The better part of the last decade of my life has been spent in a desert. Wandering, wondering where my place in the world may be. There were, to be sure, times where milk and honey flowed and also times of oppression, but for much of my 20’s, I have been in a desert. The in between times of life aren’t particularly enjoyable, but I feel they can teach us much about life, if we let them.
I’m now coming out of this liminal space and into a rebirth era. When you’re wandering in the desert, you can feel aimless, without a clear picture of what tomorrow looks like. You don’t know what you want to manifest in the world or how these days spent rudderless will help you discover your next big thing.
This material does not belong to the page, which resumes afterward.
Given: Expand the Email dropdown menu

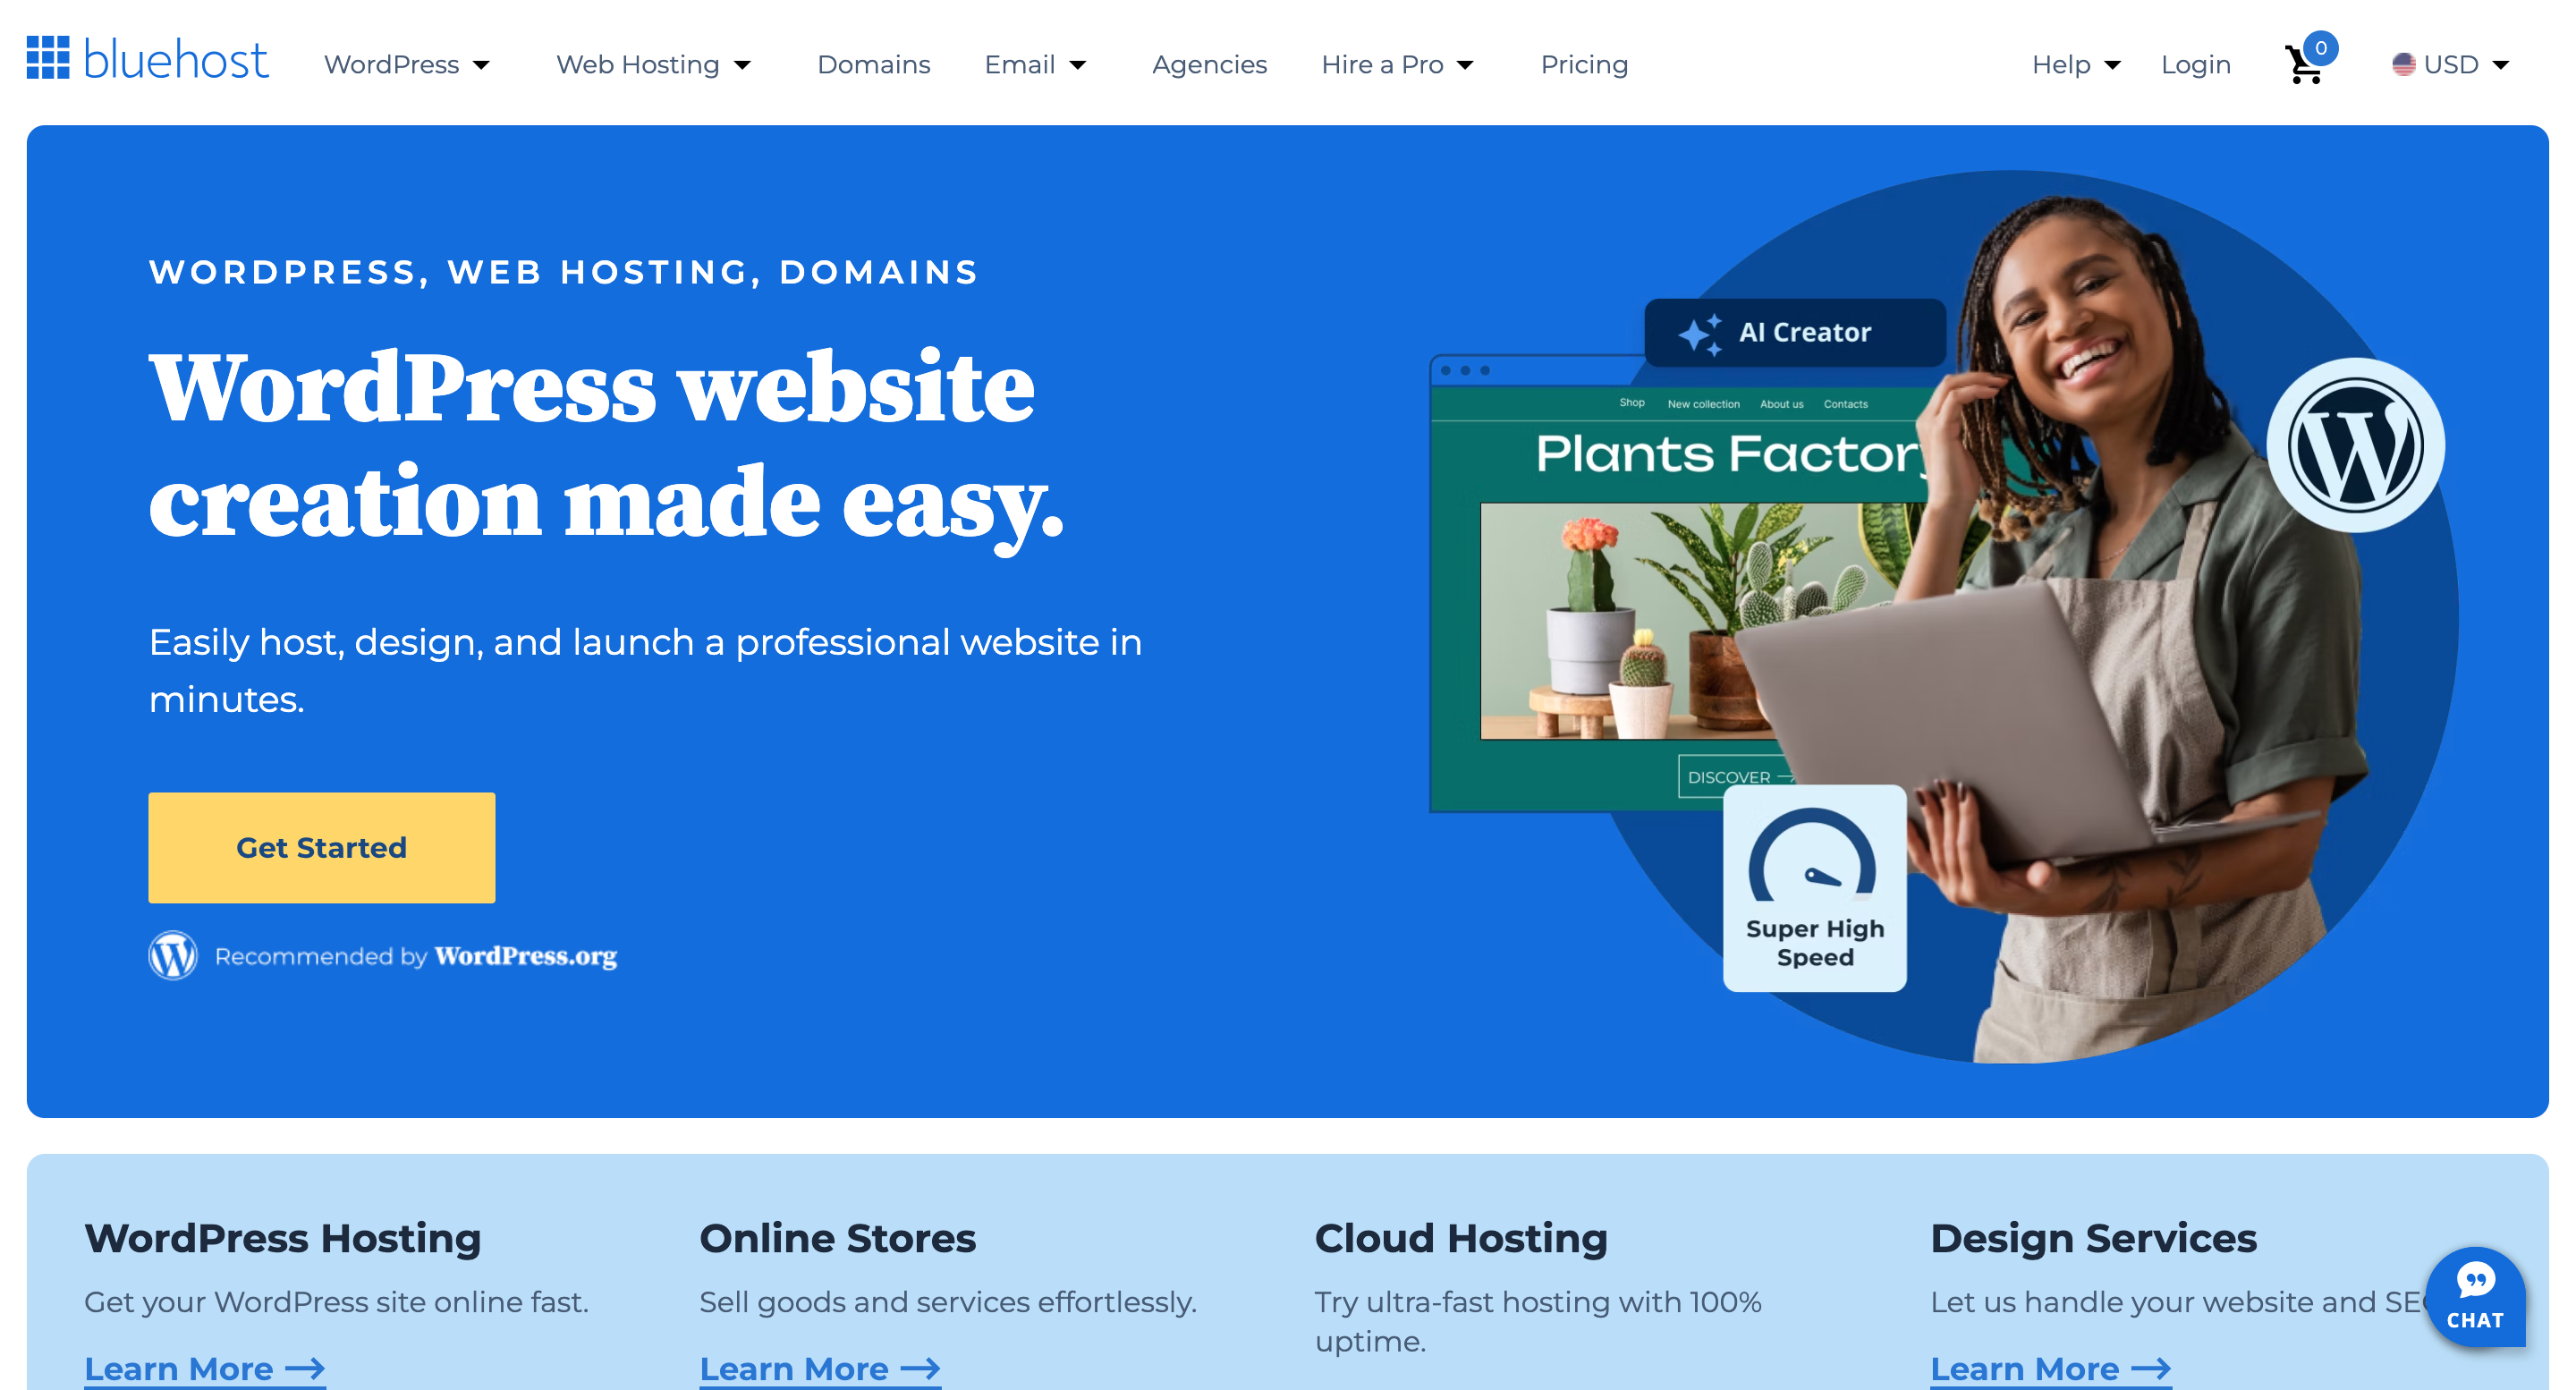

There may be no clear destiny or easy answers but I know I have been taught and formed by these last 10 years. This all began after my dark night of the soul in 2012 and early 2013. It was the scariest time of my life and it all nearly killed me. I was left with my life in tact but with a ton of broken dreams. I was forced to recalculate my entire life as it was just beginning. Then, at 23, I discovered I was gay. As a kid who grew up in conservative Christianity and was saving himself for marriage, this revelation was an earthquake that shook my faith to its very core. I had to unlearn everything I had been taught for all my life. I deconstructed, reconstructed, and re-aligned everything. It was a mess.
But through all of it, I gained important skills and new language. I learned about trauma and was diagnosed with PTSD. I gained new friends and a new fire in my heart for mental health and queer advocacy. This year, I was diagnosed with ADHD, which has illuminated nearly everything my past was and what it was not. Things that made me feel I broken before are now things that I hold lightly, tenderly, and lovingly.
My 20’s and the desert they’ve been have stripped me down and built me back up.
Now as I near 30, an age I never thought I’d see, I’m entering what I believe to be my next renaissance, I could be wrong, but I know I have always been good at predicting the seasons. I’m hopeful. This barren land much of my 20’s has been, paradoxically, bore the most fruit. I’m leaving them behind with a full heart and ready for the new and the next.